In an indecent society, you are forced to stay alive because others do not want to acknowledge your pain, nor do they want to look for long-term solutions. It is easier to criminalize suicide. Or call it a 'sin' against God.

But criminalizing doesn't help (and God, obviously, doesn't care enough to intervene). If someone is deeply unhappy and starts feeling powerless, that person will quit. Even animals stop eating if they're unhappy. 

But suicides make the rest of us feel guilty or upset. Everyone has troubles. If people just quit whenever we feel pain, what happens to the family? To the nation?

Besides, families (and governments) invest in individuals. Even from a socio-economic perspective, suicide is such a waste of resources. So we try to prevent it, or locate the source of a suicidal person's pain. A decent society looks for reasons why people feel hopeless. An indecent society looks for a scapegoat, a convenient target on whom we can collectively turn. We make laws about 'suicide abetment'.
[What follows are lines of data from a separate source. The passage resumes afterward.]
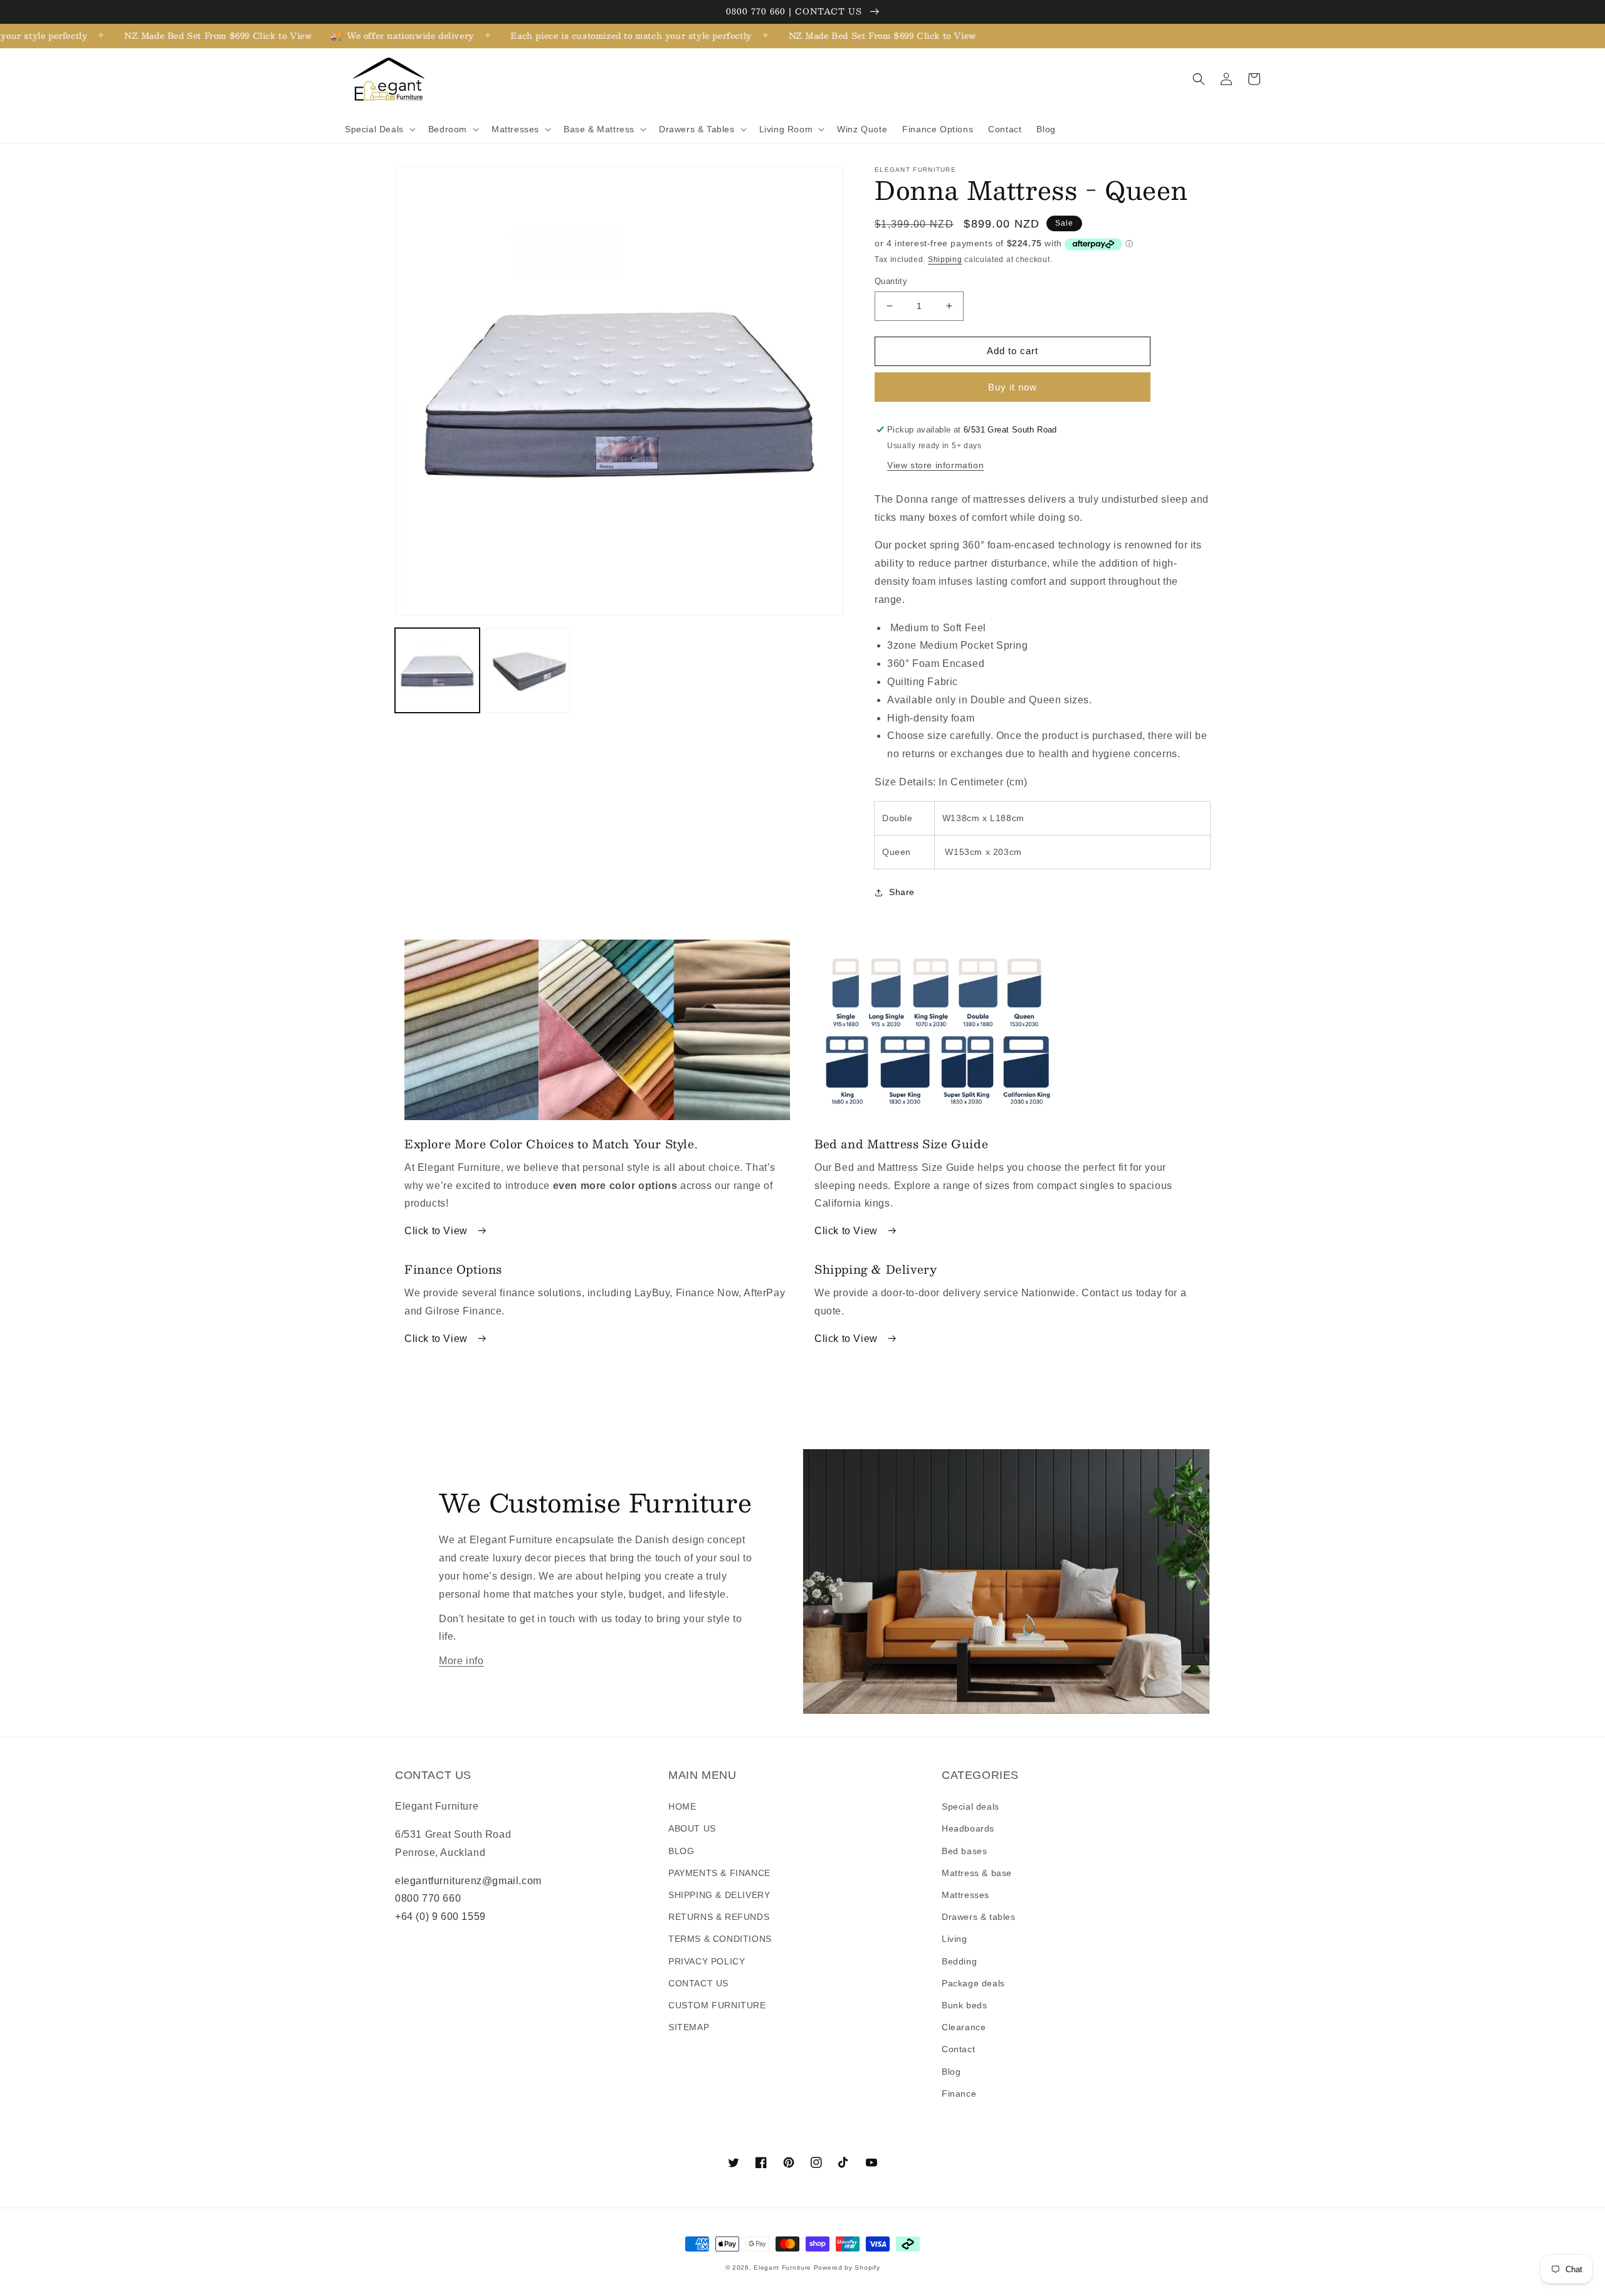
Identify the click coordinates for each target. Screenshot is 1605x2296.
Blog (951, 2072)
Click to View (437, 1230)
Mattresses (965, 1895)
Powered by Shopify (847, 2267)
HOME (682, 1806)
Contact (958, 2049)
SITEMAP (688, 2027)
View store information (935, 465)
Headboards (968, 1828)
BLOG (681, 1851)
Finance (959, 2094)
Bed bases (964, 1851)
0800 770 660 (428, 1898)
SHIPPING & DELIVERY (719, 1895)
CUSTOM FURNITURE (717, 2005)
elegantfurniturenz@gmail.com (468, 1880)
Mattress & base (977, 1873)
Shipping (945, 259)
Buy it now (1012, 387)
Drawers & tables (979, 1917)
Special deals (970, 1806)
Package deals (973, 1983)
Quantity (891, 281)
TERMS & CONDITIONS (720, 1939)
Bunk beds (964, 2005)
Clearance (964, 2027)
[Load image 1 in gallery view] (437, 670)
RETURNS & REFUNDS (718, 1917)
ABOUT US (692, 1828)
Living (954, 1939)
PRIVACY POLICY (706, 1961)
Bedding (959, 1961)
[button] (379, 129)
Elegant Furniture (782, 2267)
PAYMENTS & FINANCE (719, 1873)
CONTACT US (698, 1983)
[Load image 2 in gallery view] (528, 670)
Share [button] (902, 892)
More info (461, 1660)
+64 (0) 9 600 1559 (440, 1916)
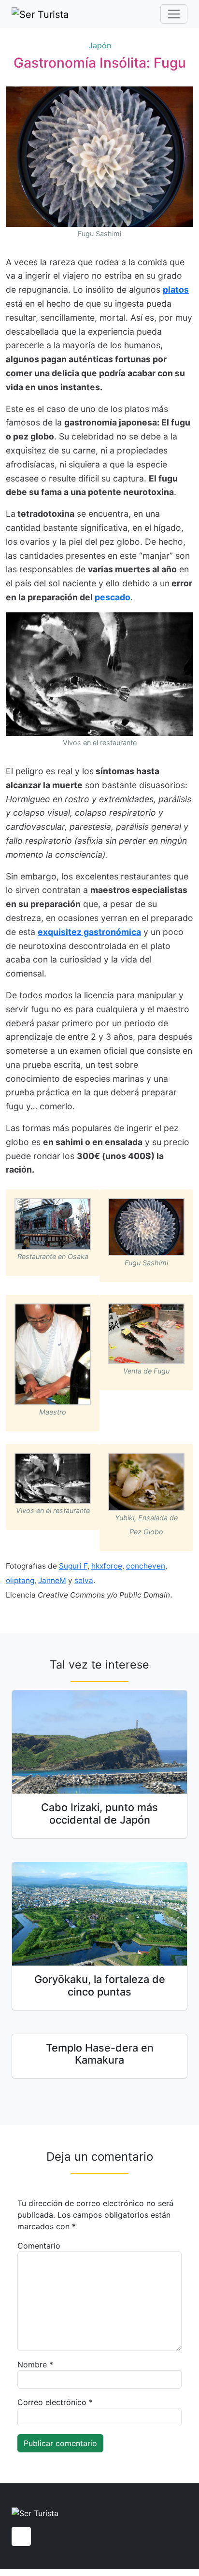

A twenty-five-year-old quit because she saw no hope of ever finding happiness. She was hurt, possibly assaulted, but did not talk about it openly. She may have thought nobody would believe her and her career wouldn't survive, or that she herself would be blamed. She did live in a society where any hint of liberation is seen as an invitation to sexual violence. Where 'bachelors', especially artists, are not welcome as tenants. Where elected representatives get away with shaming rape victims. Where, despite alarming statistics about child abuse, schools refuse to allow gender workshops. Where officials conduct virginity tests before allowing weddings. Where, if she survived the suicide attempt, she could be punished by the law.

And we turn to the young boy who didn't want to take responsibility for her happiness, nor did he know how to cure her pain. This is the safe thing to do, after all. Because if we acknowledge where blame actually lies, we'd have to admit that our current way of being deserves to be smashed. Rapists would have to be punished. Women would have to be set free. And our society is not decent enough to allow this.